The good is always the other side of the door, in the kitchen. That place "forbidden" in which tourists do not pass and the Nepalese are always willing to let you. Just a smile and a kind word. Once inside the "sacred" the environment is different. I do not listen to endless conversations about travel "legendary", and one is safe from the banana pancakes and burgers. It's hot, no smoke, Nepali is spoken, and the codes are different.

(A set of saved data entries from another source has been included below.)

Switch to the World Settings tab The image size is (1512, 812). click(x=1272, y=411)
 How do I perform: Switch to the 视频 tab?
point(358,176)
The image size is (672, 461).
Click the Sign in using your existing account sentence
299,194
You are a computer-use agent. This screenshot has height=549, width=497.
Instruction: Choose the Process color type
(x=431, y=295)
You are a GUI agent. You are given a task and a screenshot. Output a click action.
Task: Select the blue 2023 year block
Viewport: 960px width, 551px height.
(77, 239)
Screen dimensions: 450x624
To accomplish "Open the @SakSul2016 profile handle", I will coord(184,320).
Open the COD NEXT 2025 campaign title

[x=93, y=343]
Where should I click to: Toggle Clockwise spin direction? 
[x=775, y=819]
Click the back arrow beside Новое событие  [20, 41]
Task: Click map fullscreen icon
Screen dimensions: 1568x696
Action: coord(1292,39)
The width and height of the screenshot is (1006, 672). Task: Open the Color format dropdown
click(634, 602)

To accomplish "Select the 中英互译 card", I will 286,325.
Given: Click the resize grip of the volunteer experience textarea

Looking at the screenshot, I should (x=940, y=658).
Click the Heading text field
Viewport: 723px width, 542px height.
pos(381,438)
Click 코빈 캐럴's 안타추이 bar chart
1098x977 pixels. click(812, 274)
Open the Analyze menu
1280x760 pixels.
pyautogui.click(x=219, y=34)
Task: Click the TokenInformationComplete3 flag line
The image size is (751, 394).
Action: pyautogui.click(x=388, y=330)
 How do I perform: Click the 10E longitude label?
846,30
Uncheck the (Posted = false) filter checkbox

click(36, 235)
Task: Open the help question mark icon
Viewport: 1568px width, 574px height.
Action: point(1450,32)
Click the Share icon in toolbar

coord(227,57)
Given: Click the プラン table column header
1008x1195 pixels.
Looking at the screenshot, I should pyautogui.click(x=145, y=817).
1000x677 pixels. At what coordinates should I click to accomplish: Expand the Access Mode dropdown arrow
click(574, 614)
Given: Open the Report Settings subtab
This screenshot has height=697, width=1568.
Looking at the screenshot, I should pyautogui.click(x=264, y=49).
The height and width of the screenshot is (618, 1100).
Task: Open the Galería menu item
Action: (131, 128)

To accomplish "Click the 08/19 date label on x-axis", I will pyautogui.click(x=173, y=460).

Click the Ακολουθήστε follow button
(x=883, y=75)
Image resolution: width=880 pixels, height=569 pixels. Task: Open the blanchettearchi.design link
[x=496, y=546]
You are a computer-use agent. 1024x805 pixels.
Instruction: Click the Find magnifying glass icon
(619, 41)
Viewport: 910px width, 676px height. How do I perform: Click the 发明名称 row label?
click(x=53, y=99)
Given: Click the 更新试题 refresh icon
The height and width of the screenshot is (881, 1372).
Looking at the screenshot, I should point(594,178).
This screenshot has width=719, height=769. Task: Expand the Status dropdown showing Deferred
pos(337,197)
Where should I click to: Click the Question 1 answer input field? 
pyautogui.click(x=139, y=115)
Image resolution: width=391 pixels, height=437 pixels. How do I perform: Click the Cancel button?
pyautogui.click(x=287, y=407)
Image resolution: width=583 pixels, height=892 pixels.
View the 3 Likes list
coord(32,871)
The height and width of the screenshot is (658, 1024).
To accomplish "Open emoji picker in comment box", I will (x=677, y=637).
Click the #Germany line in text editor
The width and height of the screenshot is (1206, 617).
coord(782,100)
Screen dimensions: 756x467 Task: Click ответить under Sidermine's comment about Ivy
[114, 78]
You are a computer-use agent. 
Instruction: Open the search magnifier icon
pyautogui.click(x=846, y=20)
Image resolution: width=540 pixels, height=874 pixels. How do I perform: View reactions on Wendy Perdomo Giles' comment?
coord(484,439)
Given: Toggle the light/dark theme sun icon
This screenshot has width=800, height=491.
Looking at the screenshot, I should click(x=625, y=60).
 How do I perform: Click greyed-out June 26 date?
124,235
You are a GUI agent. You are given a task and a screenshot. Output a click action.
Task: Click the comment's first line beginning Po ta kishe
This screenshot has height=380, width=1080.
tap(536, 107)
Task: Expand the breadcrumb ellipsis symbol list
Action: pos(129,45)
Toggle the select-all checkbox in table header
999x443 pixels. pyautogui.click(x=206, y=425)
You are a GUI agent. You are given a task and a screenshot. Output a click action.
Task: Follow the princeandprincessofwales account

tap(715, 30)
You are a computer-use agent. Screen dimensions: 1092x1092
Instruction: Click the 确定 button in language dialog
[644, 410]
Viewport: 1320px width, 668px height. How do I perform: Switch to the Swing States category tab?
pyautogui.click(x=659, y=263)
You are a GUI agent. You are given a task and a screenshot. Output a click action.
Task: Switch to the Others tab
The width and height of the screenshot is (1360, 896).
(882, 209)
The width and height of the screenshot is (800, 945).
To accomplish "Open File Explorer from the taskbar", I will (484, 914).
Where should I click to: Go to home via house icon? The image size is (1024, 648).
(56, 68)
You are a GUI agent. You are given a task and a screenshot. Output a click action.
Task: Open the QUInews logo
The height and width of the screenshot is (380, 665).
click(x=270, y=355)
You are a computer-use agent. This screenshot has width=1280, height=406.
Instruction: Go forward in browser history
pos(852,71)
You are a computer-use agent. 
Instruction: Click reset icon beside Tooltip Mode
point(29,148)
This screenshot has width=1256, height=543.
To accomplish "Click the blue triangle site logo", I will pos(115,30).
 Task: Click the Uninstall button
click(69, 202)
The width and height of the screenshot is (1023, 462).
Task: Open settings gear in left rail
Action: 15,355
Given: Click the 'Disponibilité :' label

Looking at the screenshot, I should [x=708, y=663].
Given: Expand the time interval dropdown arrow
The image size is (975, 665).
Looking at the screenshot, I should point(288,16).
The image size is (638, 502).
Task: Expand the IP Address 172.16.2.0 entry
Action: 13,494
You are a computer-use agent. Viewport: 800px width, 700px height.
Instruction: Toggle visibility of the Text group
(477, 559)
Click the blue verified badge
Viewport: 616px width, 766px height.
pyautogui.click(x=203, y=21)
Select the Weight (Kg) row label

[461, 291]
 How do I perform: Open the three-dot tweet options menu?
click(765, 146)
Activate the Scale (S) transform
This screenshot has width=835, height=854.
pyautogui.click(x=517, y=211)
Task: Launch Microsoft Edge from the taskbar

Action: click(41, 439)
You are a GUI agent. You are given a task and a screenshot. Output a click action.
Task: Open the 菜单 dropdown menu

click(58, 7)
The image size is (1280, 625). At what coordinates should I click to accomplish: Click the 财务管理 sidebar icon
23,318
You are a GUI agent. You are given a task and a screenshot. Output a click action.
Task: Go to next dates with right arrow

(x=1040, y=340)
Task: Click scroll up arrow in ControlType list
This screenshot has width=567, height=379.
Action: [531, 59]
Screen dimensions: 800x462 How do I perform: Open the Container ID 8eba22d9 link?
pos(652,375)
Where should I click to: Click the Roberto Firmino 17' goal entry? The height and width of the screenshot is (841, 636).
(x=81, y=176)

Small dark Chamizos, refuge "north wind" and cold

Luckily as soon as one deviates a few meters from the usual routes appear authentic Himalayan lodges. Small dark Chamizos, refuge "north wind" and cold, where you eat in the kitchen, sitting on a rough wooden bench running, with owners. The place also serves as shop, with a shelf or a small cabinet with grille and a large metallic padlock. Matches, noodles, khukri rum bottles, cigarettes, incense…

Inside is a "cool", a clay oven that occupies the center of the room, with 2 the 3 openings for fires where they are heated kettles and pans. If the family has prospered may have a portable gas stove. The floor is dirt tread and, except the door, there are only tiny little windows to the outside.

The brightness of the copper plates, ordered aluminum teapots, bright vessels

What surprises me is the exquisite cleanliness and order that reigns within. On the shelves of dazzle shining copper plates, ordered aluminum teapots, bright vessels. Everything is perfect, much more sleek than most kitchens I know (including mine, clear…).

Glued to the walls are wooden benches with straw mats, and very close to the fire bed inn owners. Calendars, images of Shiva and Durga, a small family altar full of incense, rice, vermilion powder, and flower petals.
typical dishes
The atmosphere is dense, smoky, nice and hot. Outside night falls and the wind whips the mountains inclement. It is very cold at the door, but inside it is a wonderful. The smoke does not bother, warmth is appreciated.

Kitchen stoking the fire with a hollow reed for blowing

The owner, Gurung woman, Cooking up the fire with a hollow reed for blowing. Customers do run together in the heat of the fire. Meals are simple, quick to prepare, nutritious. Of course a 'daal bhat "rustic, with a mountain of rice, a bowl of lentils and nicely spicy vegetable curry. For a few rupees you can repeat everything you want. And snacks, sauteed rice noodles, milk chiura, millet porridge, yak cheese, gundruk Soup, soy beans sauteed, momos and fried pakoras.

Nepalese tea is drunk, with lots of sugar and milk, water directly from the jar, lumpy rice beer and sour, and of course hot racksi. The racksi, "Nepali water", is the ubiquitous millet wine of the mountains. Many families prepare at home this soft and transparent liquor, which resembles the sake, and that, like this, Hot taken.

The elongated shreds, and hangs over the fireplace to dry and ahume for months

If no luck in the house there will still be some "Sukuti masu", dried meat goat or water buffalo. After the family Dasain retains some meat, makes elongated strips, and hangs over the fireplace to dry and ahume for months. To cook is rehydrated and fried with onions, tomatoes and a handful of chillies and Szechuan pepper. I can not imagine a better combination to accompany the millet wine.

I love spending time in these places rough and family, where it is so easy to start a conversation, eat, laugh, being in a kitchen and see its secrets and codes. Porters, Sherpas and farmers swirling around the fire, chatting, smoking, sipping hot racksi hands Tuning, with a plate of dried meat tiny goat, spicy and staying hard and blind and infatuated by smoke and fire. The faces redden and racking coughs while Alcohol. From time to time "didi" goes out to wash a dish. It does so with ash, directly on the frozen fountain. We all looked and thought how good it is within. Outside frosting on the slopes of Tukche.

“Amma, arco racksi cha!! My code is racksi, mitto right cha!”